Sterling Rose Design Blog

Using AJAX to Change a User's Role

2 Comments
Tags: Rails AJAX
Scenario: Client wants to display a list of users, and the role each user currently has. The user’s role should be the selected option in a select box of all roles. Administrator should be able to update the user’s role by simply selecting a new role from the select box for that user, without having to reload the page.
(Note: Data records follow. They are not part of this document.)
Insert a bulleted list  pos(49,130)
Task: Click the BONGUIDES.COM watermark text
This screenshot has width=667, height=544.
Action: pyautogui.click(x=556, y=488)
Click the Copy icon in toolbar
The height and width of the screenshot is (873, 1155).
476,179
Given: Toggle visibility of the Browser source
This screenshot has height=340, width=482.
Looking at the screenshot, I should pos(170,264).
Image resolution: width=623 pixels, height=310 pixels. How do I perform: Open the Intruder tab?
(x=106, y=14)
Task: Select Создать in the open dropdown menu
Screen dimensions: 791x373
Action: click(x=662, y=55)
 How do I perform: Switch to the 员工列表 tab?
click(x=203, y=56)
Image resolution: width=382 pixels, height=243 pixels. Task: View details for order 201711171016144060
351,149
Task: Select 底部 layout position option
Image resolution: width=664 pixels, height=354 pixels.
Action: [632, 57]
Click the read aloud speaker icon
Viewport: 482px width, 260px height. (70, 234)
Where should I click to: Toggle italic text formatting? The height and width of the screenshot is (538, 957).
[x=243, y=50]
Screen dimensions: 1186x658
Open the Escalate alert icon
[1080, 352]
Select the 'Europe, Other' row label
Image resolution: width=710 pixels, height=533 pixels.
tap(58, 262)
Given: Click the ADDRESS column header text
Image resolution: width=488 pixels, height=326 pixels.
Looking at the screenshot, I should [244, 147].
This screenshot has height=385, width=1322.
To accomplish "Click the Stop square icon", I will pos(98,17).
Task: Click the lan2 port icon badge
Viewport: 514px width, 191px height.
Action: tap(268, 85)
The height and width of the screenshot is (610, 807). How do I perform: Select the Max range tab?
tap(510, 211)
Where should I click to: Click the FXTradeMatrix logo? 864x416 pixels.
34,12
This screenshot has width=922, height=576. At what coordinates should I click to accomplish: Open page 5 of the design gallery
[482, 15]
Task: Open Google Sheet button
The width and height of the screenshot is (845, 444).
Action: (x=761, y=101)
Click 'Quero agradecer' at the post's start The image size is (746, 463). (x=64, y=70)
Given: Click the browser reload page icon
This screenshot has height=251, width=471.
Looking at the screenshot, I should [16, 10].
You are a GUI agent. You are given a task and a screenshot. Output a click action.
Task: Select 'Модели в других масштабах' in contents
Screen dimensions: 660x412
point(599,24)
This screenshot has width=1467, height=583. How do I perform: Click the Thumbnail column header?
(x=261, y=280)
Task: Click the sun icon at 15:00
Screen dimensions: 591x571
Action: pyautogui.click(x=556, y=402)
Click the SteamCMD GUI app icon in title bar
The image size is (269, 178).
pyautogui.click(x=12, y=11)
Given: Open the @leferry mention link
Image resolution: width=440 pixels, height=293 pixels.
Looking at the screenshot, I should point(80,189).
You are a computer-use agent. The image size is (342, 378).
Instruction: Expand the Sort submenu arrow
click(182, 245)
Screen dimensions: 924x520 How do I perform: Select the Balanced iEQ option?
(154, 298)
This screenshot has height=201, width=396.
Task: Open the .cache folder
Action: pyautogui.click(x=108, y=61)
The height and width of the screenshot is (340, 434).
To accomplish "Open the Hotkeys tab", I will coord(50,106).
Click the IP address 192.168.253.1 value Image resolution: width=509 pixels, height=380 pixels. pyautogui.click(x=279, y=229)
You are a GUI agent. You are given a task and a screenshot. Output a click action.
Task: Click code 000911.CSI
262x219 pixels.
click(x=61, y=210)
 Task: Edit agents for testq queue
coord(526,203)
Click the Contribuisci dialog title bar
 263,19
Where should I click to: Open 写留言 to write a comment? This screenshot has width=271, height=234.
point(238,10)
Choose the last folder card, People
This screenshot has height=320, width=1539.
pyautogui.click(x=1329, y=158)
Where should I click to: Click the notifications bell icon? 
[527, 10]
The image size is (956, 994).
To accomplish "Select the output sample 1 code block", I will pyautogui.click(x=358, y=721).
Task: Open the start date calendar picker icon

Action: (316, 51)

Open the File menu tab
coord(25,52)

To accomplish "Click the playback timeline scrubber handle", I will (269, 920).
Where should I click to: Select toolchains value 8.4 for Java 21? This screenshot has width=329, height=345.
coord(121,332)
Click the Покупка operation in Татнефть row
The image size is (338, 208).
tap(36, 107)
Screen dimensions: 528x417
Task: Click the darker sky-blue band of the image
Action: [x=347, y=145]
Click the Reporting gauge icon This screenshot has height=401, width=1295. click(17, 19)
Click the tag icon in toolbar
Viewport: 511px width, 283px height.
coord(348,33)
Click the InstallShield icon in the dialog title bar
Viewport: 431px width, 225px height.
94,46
Approach: Each row in the user’s list should have an id that uniquely identifies it as being associated with that particular user. Each select box should also have an id field associated with the user. Choosing a new role should trigger the onchange event, which executes the update on the role and displays the new user’s row in place, without reloading the entire user list.

Code:

## app/views/users/index.html.erb

 <table>
   <% @users.each do |u| %>
     <tr id='user_row_<%= "#{u.id}" %>'>
       <td><%= link_to "#{u.first_name} #{u.last_name}", user_path(u) %></td>
       <td><%= u.username %></td>
       <td><%= u.email %></td>
       <td><%= select_tag "user#{u.id.to_s}", options_for_user_roles(u), :onchange => 
         remote_function(:url => {:controller => "permissions", :action => 
         "update_one_row"}, :with => "'user_id=' + #{u.id} + '&role_id=' + 
         $('user#{u.id}').value") %></td>
       <td><%= link_to(image_tag('/images/edit.png'), edit_user_path(u)) %></td>
     </tr>
   <% end %>
 </table>


## app/controllers/users_controller.rb
def index
  @users = User.all
end


## app/controllers/permissions_controller.rb
def update_one_row
  @user = User.find(params[:user_id])
  @company = @user.company
  @role = Role.find(params[:role_id])
  unless @user.has_role?(@role.rolename)
    @user.roles.clear
    @user.roles << @role
  end
end


## app/views/permissions/update_one_row.js.erb
$("user_row_<%=@user.id%>").replace(<%=js render(:partial => 
  "/users/update_one_row") %>);


## app/views/users/_update_one_row.html.erb
<tr <%= "id='user_row_#{@user.id}'" %>>
  <td><%= link_to "#{@user.first_name} #{@user.last_name}", user_path(@user) %></td>
  <td><%= @user.username %></td>
  <td><%= @user.email %></td>
  <td><%= select_tag "user#{@user.id.to_s}", options_for_user_roles(@user), :onchange => 
    remote_function(:url => {:controller => "permissions", :action => "update_one_row"}, 
    :with => "'user_id=' + #{@user.id} + '&role_id=' + $('user{@user.id}').value") %></td>
  <td><%= link_to(image_tag('/images/edit.png'), edit_user_path(@user)) %></td>
</tr>


## app/helpers/permissions_helper.rb
def options_for_user_roles(user)
  ## exclude "administrator" from the roles you can
  ## assign to a user
  @roles = Role.find(:all) - [Role.find_by_rolename('administrator')]
  options = ""
  @roles.each do |role|
    if user.roles.include?(role)
      options += "<option id='#{role.id}' selected='selected' 
        value='#{role.id}'>#{role.rolename}</option>"
    else
      options += "<option id='#{role.id}' value='#{role.id}'>#{role.rolename}</option>"
    end
  end
  options
end


Additional Notes: In the first code snippet above (the index view) you want a fully-closed table tag. Textile isn’t playing nice with that particular tag at the moment, so – apologies. :) Update: All fixed now. :)
Comments

Nice post Dana. Thanks for sharing.

A small refactoring I would suggest is that you move the logic for getting the roles (in permissions_helper.rb) into a named_scope on the Role model. Or you can set up a default_scope on Role to exclude the admin role so you can use Role.all and not worry about the admin.

It just occurred to me but you may have already thought of my suggestions but went for brevity in the post. In that case please feel free to ignore my comment.